● **Provided passage**
When it comes to your garage, as long as it’s attached to your home, it’s considered a part of your main dwelling.
The same goes for any other structure directly connected to your home, whether that be a deck, porch, sunroom, shed, or other structure.
This is useful for your homeowners insurance policy, as your coverage depends on the garage's attachment to your house. You may want to consider getting dwelling coverage based on the age of your home, its risk of damages, and the structures that fall under "dwelling."
Is your garage covered by dwelling coverage?
If you have a home that already has an attached garage, then it will already be included on your homeowners insurance policy. If you add an attached garage later down the line, then you’ll have to talk to your insurance agent to have it added to your policy.
The amount of your home insurance policy is based on the value of your home. So, when its value increases, such as the addition of a garage, then the increased value of your home requires that you buy additional coverage to account for this.
What you actually do with the garage is another factor that can determine the amount of coverage you’ll need to properly protect your garage. If you use it to store expensive items, then you need to make sure that you have enough personal property coverage to protect these items.
Any high-risk items (such as flammable liquids) stored in your garage can also affect how much coverage you need. Failure to reveal that you’re storing high-risk items in your garage could result in a denial of a claim if the stored item ends up causing damage to your garage or home.

● **Work to complete**
In the passage on garage insurance, what must you do if you add an attached garage to your home later?

● **Supplied entries**
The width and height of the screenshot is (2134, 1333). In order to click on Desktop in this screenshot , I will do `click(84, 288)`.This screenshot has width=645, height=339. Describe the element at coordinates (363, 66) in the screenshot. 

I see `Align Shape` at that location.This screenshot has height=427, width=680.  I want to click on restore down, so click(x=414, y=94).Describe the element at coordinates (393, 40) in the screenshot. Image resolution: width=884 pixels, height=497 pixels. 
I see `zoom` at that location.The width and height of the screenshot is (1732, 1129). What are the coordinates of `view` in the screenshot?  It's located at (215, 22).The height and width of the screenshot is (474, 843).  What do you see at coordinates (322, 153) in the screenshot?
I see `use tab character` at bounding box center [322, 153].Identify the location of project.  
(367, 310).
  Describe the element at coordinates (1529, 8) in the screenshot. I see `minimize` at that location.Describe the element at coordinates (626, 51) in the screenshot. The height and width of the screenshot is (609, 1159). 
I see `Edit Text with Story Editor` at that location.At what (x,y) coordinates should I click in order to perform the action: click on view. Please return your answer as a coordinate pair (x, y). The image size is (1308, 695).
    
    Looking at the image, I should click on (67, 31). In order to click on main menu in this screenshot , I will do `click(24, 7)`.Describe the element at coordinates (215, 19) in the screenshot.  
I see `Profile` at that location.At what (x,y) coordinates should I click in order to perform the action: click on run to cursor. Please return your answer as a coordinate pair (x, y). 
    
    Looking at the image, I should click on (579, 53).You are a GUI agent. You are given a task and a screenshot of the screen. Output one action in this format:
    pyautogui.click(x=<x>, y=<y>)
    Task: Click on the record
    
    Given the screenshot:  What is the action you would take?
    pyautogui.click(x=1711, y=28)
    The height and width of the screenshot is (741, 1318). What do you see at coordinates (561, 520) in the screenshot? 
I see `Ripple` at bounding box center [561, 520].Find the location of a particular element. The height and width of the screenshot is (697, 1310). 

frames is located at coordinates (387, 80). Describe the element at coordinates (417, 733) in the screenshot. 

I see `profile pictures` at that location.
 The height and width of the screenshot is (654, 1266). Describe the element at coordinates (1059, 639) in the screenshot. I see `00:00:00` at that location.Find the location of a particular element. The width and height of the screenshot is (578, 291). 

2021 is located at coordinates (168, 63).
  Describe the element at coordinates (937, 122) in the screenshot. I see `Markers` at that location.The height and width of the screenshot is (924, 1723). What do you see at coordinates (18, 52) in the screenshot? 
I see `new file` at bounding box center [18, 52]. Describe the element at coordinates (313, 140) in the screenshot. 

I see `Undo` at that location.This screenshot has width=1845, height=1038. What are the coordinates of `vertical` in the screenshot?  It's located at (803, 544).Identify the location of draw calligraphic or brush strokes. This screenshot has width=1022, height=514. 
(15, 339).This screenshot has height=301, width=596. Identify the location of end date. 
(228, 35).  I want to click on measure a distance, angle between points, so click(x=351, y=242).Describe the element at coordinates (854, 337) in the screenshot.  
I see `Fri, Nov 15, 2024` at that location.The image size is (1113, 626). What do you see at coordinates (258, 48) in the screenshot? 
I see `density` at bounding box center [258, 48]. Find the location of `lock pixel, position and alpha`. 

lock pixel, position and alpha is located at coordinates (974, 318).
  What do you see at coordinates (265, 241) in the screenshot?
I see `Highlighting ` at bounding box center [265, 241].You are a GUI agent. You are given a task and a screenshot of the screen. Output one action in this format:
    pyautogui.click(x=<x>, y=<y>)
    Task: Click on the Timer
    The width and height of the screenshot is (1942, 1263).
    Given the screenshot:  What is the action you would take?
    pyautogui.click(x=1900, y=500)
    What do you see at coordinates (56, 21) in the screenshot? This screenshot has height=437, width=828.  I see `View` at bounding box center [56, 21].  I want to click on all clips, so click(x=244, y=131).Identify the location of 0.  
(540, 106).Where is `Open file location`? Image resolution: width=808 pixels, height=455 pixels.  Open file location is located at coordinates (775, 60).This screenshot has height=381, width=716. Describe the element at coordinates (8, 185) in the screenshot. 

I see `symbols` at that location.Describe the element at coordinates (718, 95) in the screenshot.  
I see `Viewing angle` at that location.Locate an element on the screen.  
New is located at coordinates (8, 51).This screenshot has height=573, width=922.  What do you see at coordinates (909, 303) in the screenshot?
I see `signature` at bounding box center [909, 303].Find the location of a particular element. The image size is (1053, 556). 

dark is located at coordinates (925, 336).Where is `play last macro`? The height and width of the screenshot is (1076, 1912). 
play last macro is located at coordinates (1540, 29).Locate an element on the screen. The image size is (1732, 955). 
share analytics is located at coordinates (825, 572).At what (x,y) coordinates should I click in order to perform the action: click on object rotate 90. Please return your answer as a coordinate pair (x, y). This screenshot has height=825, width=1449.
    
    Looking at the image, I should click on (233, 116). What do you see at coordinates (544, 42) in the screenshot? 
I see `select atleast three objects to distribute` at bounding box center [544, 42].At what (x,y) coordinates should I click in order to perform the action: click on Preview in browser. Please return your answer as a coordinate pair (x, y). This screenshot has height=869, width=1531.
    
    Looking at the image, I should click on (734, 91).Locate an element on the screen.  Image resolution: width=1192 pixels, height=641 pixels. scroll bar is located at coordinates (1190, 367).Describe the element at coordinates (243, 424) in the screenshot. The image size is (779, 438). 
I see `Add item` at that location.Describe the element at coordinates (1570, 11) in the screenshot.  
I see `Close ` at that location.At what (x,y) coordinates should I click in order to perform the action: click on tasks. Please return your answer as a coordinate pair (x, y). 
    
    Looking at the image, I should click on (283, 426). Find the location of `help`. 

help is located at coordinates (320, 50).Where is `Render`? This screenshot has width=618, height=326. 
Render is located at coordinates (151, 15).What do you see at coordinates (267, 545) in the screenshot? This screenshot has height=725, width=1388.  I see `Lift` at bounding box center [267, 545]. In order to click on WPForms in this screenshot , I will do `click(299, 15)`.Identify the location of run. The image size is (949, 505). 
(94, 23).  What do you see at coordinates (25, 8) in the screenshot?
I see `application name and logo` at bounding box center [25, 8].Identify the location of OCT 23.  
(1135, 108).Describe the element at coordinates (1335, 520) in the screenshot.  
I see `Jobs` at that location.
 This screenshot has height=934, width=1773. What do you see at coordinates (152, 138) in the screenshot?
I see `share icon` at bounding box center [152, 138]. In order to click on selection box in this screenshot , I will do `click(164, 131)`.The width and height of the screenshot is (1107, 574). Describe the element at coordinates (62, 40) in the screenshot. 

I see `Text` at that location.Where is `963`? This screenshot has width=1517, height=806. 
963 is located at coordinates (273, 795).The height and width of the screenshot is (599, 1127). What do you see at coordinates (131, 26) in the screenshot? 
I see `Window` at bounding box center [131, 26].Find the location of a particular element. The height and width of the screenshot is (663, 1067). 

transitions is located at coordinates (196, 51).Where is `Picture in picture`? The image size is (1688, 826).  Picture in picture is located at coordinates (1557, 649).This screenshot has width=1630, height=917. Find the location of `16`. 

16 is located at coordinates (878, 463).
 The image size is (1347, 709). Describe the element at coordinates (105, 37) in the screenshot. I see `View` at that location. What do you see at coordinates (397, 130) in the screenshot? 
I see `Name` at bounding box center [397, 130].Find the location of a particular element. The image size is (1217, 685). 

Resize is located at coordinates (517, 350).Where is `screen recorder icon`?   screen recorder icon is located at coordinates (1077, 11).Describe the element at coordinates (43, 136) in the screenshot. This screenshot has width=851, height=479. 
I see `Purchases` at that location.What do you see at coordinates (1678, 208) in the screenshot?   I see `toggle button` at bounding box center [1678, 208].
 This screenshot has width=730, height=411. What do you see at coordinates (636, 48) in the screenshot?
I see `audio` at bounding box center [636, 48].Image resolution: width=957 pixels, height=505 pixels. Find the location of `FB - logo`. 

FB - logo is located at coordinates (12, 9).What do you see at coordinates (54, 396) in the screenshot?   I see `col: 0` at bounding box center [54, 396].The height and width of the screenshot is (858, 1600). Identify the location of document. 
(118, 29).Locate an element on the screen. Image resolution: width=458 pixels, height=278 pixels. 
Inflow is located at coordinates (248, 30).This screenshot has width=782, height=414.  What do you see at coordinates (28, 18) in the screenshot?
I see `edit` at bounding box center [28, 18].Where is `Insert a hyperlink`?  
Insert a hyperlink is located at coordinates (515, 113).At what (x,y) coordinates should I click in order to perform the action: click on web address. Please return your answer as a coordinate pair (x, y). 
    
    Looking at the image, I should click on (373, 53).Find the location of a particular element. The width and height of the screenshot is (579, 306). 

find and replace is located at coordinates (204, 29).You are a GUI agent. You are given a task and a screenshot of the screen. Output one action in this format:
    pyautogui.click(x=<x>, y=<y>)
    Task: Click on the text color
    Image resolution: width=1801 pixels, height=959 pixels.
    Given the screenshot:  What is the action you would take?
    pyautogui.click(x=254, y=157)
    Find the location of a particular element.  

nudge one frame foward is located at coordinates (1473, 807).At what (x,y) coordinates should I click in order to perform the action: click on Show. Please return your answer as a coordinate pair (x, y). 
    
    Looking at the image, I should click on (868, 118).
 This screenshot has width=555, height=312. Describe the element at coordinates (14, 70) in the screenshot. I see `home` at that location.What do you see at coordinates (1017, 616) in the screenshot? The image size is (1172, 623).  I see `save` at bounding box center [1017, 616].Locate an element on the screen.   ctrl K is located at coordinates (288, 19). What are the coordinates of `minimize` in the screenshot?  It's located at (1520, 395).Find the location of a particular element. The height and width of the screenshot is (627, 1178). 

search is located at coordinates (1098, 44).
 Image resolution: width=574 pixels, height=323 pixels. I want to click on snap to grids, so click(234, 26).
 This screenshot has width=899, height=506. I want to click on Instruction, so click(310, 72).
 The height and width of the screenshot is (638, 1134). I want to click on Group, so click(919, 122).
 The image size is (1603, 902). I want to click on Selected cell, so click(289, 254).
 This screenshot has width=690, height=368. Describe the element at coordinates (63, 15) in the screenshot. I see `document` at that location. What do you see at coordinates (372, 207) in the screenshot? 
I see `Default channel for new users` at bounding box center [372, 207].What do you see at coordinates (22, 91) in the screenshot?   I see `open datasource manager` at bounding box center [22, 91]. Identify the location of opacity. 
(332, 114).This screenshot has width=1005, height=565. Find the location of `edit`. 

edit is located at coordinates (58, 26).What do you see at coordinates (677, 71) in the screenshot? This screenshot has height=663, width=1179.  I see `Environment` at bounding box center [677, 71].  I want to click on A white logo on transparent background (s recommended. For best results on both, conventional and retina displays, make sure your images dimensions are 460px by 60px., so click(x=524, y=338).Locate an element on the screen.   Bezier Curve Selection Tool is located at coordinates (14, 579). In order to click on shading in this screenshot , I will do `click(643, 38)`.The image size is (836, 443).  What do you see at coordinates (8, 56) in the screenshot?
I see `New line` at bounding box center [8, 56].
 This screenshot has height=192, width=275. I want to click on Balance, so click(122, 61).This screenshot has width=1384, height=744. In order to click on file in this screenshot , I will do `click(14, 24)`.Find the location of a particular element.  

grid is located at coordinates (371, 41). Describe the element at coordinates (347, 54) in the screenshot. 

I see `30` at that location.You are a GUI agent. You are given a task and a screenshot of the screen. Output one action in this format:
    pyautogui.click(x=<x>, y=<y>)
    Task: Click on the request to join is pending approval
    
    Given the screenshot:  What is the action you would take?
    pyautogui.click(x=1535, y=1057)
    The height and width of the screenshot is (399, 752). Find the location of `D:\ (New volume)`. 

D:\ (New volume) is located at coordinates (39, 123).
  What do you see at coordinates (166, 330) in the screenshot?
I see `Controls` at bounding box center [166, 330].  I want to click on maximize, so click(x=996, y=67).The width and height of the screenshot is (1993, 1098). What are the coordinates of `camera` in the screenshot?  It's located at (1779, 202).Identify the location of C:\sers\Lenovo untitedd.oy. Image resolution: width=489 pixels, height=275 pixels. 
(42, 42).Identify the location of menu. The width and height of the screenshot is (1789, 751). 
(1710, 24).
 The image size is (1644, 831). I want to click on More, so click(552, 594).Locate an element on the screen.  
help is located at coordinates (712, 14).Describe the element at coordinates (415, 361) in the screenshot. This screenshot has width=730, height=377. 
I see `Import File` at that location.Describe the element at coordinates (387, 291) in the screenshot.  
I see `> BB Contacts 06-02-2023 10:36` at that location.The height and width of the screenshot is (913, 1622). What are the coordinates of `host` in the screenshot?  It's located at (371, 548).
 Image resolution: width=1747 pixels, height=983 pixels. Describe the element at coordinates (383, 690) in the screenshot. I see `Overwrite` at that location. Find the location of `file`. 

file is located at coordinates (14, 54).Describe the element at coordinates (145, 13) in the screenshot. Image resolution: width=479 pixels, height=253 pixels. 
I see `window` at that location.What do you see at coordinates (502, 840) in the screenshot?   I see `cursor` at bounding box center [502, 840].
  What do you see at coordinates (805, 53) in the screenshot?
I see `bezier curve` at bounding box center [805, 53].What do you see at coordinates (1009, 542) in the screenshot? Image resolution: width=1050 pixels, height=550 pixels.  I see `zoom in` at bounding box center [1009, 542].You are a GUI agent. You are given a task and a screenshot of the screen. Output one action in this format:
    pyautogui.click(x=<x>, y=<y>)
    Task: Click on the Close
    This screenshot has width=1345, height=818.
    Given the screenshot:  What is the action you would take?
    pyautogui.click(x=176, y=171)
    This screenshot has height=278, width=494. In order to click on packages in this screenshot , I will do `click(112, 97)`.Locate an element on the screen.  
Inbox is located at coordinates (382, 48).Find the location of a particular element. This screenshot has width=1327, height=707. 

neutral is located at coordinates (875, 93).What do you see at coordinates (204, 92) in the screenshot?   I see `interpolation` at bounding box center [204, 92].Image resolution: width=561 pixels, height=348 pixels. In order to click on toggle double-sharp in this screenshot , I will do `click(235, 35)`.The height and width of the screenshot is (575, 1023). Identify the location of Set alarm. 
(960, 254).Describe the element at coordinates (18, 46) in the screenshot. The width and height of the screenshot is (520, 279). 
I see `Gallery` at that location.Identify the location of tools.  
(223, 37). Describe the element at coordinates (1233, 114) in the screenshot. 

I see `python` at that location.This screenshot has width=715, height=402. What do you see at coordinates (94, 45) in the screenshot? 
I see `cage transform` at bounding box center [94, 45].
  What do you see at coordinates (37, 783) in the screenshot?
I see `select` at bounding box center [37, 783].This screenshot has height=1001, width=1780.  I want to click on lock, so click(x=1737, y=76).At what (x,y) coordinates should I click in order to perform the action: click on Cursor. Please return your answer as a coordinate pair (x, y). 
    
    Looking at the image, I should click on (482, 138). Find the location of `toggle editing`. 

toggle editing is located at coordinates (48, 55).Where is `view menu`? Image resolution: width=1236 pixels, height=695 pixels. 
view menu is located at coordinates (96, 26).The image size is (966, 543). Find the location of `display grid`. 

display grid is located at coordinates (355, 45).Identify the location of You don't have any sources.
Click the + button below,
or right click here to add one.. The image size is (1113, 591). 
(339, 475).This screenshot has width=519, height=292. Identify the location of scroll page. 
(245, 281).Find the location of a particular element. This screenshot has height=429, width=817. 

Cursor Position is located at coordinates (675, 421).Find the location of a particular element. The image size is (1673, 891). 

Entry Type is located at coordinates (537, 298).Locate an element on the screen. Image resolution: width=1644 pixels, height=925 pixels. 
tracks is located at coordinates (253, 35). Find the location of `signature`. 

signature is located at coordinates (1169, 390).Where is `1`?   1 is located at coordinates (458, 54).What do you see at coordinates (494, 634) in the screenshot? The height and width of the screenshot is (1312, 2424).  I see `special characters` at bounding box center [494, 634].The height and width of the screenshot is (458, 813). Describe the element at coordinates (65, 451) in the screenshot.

● **Right answer**
Talk to your insurance agent to have it added to your policy.